Now can I sing the sickly lines of love
And of love's failure, spell my sorrows out
[...]

Thursday, May 22, 2014

Red

One story to be sure to read is American gothic writer E.A. Poe's [1809-1849] The Masque of the Red Death, it's here. Here's a little excerpt:


It was in this apartment, also, that there stood against the western wall, a gigantic clock of ebony.
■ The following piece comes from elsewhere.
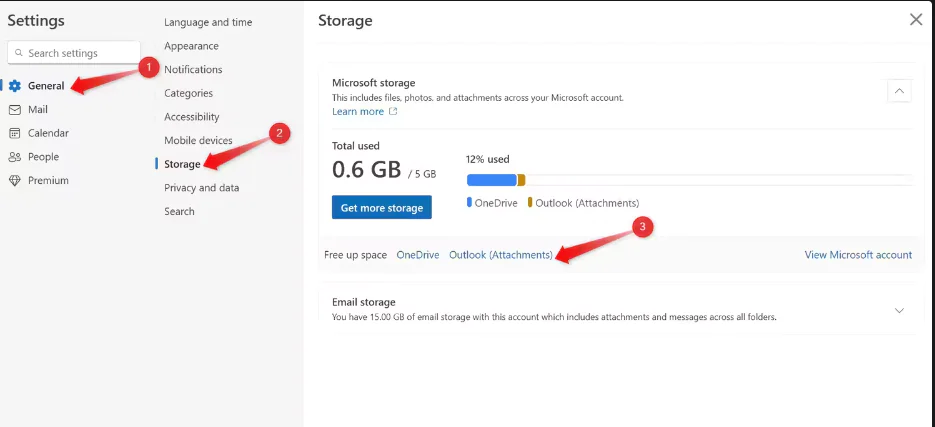The width and height of the screenshot is (935, 427).
Task: Click the Mail envelope icon
Action: point(15,110)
Its pendulum swung to and fro with a dull, heavy, monotonous clang; and when the minute-hand made the circuit of the face, and the hour was to be stricken, there came from the brazen lungs of the clock a sound which was clear and loud and deep and exceedingly musical, but of so peculiar a note and emphasis that, at each lapse of an hour, the musicians of the orchestra were constrained to pause, momentarily, in their performance, to harken to the sound; and thus the waltzers perforce ceased their evolutions; and there was a brief disconcert of the whole gay company; and, while the chimes of the clock yet rang, it was observed that the giddiest grew pale, and the more aged and sedate passed their hands over their brows as if in confused revery or meditation. 
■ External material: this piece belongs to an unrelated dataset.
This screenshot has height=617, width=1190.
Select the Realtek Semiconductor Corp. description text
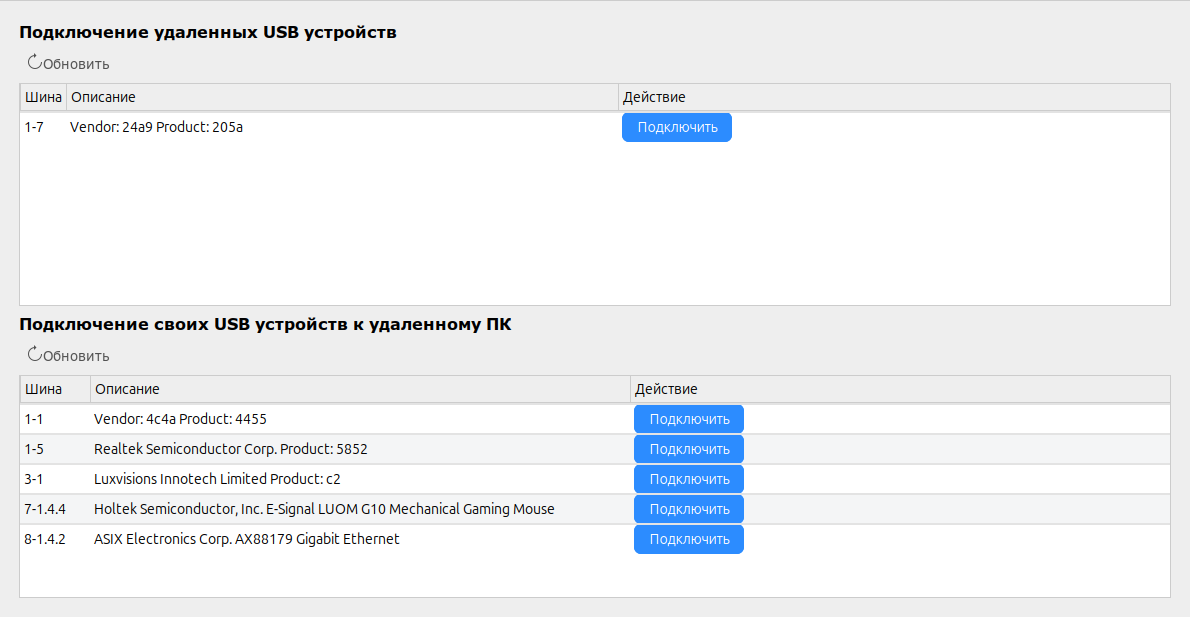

But when the echoes had fully ceased, a light laughter at once pervaded the assembly; the musicians looked at each other and smiled as if at their own nervousness and folly, and made whispering vows, each to the other, that the next chiming of the clock should produce in them no similar emotion; and then, after the lapse of sixty minutes, (which embrace three thousand and six hundred seconds of the Time that flies,) there came yet another chiming of the clock, and then were the same disconcert and tremulousness and meditation as before.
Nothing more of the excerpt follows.